Wherever a line holds the word "Lite", copy that line from the data.

□ □ □

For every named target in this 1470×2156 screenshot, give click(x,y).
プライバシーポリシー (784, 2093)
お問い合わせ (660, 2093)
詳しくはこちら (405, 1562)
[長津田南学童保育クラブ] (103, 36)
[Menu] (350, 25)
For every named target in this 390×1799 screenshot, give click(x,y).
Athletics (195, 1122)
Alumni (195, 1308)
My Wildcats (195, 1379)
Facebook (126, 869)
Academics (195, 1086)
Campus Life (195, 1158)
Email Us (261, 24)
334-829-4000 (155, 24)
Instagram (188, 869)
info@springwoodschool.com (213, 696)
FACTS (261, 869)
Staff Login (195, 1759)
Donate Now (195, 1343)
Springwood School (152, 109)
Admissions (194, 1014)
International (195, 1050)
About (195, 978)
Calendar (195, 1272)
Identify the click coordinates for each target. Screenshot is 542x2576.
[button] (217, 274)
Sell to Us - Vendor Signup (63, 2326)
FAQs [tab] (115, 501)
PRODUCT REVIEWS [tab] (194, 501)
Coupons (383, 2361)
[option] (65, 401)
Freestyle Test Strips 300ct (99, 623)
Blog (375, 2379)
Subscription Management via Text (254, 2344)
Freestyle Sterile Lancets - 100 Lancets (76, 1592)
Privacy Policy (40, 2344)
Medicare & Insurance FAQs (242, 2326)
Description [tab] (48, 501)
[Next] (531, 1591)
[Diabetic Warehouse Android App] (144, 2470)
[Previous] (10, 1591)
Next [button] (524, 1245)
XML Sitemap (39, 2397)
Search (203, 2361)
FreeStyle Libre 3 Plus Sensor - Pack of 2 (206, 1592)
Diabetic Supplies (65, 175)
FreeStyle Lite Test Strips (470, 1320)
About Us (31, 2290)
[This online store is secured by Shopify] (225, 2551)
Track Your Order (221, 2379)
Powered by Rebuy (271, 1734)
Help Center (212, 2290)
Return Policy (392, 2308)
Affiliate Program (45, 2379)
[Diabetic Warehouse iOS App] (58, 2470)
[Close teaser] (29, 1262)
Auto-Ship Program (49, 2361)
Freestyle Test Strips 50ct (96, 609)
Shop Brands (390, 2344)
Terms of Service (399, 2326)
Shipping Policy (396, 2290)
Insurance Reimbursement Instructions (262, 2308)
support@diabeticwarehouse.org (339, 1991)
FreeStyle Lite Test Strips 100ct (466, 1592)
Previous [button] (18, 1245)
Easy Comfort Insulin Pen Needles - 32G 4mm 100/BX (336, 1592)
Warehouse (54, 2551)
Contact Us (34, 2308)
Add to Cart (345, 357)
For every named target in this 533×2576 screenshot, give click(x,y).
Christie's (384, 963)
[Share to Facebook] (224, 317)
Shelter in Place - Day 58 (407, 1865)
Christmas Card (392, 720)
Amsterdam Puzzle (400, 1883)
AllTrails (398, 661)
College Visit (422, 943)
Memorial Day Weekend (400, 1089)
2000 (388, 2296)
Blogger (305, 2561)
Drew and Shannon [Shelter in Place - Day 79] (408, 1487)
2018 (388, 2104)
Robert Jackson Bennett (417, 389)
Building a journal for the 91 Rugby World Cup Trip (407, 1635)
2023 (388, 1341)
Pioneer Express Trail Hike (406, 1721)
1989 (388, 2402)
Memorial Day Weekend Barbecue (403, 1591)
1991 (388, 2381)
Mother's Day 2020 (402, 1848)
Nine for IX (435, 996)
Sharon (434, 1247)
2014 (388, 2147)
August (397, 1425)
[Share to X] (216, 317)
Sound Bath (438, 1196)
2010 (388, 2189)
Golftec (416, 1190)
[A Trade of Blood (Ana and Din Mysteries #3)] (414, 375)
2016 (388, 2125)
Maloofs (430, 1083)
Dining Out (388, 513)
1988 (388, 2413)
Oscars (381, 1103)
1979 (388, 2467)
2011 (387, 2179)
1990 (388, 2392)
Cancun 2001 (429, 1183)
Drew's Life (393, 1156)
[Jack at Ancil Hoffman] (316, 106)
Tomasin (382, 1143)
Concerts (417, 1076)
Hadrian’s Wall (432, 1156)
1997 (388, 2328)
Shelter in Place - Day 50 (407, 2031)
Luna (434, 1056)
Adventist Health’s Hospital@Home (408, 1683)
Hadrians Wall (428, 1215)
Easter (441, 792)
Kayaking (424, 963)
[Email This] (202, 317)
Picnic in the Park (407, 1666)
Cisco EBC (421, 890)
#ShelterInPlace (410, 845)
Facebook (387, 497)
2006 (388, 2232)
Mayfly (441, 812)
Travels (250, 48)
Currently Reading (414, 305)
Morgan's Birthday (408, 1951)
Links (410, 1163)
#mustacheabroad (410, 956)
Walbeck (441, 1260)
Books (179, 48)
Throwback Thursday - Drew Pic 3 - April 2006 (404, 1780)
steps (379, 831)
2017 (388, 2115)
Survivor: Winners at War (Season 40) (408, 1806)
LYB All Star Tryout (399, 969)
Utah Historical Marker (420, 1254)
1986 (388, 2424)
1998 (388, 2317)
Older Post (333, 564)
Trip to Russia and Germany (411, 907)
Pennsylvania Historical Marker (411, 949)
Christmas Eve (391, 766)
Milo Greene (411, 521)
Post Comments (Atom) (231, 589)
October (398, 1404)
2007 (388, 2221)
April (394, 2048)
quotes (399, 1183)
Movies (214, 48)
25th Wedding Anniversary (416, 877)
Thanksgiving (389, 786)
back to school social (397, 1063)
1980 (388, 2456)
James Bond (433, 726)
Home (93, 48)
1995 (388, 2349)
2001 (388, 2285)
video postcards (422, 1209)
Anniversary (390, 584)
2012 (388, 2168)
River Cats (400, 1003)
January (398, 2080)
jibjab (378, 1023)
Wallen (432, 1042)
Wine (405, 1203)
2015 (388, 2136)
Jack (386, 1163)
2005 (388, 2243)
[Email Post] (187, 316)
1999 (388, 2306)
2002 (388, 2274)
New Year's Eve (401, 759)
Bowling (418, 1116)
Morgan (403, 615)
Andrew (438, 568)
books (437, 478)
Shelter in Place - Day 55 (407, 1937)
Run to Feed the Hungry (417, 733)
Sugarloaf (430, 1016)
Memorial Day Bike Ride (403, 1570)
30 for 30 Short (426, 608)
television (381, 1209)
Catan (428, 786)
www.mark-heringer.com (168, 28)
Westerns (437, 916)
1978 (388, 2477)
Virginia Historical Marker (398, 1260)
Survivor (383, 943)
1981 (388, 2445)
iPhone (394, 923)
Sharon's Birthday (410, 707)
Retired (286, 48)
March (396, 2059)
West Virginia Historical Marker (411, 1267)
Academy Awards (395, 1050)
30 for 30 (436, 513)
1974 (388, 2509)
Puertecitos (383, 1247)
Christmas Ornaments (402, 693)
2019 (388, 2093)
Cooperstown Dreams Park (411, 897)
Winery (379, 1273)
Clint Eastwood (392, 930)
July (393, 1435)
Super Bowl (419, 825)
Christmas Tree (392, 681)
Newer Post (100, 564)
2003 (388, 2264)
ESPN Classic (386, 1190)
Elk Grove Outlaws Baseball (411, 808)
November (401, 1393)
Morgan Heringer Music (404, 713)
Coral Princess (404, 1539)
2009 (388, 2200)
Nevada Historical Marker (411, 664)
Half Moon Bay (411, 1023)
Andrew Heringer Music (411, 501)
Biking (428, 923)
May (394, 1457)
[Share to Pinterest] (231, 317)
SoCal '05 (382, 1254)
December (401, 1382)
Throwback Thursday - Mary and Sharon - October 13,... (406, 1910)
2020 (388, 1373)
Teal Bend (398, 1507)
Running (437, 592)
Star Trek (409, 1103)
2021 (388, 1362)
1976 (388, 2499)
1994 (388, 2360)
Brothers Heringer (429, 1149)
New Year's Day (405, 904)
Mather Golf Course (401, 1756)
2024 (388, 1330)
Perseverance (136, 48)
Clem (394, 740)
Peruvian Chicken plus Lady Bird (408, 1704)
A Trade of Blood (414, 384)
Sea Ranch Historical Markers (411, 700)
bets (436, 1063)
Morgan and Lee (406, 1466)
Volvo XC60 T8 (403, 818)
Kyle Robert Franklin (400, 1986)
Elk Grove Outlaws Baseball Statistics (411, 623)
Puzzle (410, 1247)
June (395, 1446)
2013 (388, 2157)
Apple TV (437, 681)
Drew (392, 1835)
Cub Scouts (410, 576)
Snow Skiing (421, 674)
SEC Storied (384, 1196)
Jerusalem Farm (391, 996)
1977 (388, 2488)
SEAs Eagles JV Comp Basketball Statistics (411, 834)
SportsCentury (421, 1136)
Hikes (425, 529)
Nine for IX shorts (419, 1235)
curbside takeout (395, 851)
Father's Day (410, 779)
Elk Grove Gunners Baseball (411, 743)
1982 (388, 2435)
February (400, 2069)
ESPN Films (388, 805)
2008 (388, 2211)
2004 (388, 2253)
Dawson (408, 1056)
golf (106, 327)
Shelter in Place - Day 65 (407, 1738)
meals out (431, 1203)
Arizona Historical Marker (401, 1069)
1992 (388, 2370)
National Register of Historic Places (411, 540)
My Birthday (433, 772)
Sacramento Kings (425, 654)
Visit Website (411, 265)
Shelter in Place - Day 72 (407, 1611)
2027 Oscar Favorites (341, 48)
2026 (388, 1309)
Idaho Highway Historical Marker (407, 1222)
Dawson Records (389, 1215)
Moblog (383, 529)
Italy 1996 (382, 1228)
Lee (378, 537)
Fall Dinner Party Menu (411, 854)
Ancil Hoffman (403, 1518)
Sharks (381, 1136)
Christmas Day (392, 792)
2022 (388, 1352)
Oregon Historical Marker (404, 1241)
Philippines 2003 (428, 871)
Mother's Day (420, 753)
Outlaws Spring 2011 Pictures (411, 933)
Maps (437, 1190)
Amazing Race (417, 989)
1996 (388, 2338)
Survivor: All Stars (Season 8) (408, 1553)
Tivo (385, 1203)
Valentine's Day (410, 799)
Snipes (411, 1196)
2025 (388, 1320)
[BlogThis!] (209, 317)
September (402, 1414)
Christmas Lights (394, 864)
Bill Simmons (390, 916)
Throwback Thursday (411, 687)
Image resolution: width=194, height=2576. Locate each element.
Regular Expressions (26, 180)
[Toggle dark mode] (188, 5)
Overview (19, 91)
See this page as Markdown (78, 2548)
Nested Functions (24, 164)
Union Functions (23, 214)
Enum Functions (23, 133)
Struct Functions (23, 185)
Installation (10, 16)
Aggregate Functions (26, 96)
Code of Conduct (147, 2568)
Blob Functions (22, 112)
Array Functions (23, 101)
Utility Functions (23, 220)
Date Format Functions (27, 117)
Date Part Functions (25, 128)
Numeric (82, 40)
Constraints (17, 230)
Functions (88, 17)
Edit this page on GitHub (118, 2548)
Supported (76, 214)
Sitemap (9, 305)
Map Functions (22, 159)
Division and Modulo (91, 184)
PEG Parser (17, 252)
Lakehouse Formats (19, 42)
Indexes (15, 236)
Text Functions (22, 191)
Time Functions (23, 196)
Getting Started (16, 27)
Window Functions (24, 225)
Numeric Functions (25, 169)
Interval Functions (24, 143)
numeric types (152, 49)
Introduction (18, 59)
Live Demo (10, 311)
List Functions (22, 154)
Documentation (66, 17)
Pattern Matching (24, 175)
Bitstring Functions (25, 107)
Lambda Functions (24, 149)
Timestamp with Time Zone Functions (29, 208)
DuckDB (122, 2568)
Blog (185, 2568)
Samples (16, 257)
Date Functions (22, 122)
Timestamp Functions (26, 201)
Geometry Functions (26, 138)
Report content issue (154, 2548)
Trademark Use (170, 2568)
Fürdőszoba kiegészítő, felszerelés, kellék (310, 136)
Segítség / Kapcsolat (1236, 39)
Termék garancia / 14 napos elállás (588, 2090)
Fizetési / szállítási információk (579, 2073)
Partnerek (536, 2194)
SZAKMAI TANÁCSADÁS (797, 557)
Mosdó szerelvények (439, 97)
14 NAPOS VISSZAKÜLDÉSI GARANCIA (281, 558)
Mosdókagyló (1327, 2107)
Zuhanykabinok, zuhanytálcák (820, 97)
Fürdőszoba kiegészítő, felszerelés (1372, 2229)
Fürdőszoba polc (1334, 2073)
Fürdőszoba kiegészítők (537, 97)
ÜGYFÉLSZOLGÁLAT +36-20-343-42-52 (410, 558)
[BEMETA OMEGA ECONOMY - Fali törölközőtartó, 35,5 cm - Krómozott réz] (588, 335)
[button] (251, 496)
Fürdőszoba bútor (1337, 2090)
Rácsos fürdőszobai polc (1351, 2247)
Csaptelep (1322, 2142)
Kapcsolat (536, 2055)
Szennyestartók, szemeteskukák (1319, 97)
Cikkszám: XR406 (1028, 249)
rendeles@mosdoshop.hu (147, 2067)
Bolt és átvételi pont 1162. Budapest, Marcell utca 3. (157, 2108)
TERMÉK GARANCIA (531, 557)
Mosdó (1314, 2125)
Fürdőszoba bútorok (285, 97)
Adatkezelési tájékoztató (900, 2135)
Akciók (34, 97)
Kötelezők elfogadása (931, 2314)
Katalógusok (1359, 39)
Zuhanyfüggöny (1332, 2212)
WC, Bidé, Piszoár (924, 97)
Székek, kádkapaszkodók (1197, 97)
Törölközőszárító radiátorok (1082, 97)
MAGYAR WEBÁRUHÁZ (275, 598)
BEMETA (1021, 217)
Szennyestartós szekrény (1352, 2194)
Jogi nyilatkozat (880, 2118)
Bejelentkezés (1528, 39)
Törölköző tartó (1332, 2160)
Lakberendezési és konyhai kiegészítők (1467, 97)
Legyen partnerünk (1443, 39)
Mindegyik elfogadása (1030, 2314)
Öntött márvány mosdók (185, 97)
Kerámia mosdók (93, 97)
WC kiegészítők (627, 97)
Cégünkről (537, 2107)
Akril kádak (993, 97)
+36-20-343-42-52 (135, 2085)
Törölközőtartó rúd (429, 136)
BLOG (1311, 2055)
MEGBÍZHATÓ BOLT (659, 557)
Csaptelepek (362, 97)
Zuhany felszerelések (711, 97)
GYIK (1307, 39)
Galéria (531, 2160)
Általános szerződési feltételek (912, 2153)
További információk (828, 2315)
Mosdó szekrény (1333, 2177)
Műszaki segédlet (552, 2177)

□ □ □

Solution to this exercise:
FreeStyle Lite Test Strips (470, 1320)
FreeStyle Lite Test Strips 100ct (466, 1592)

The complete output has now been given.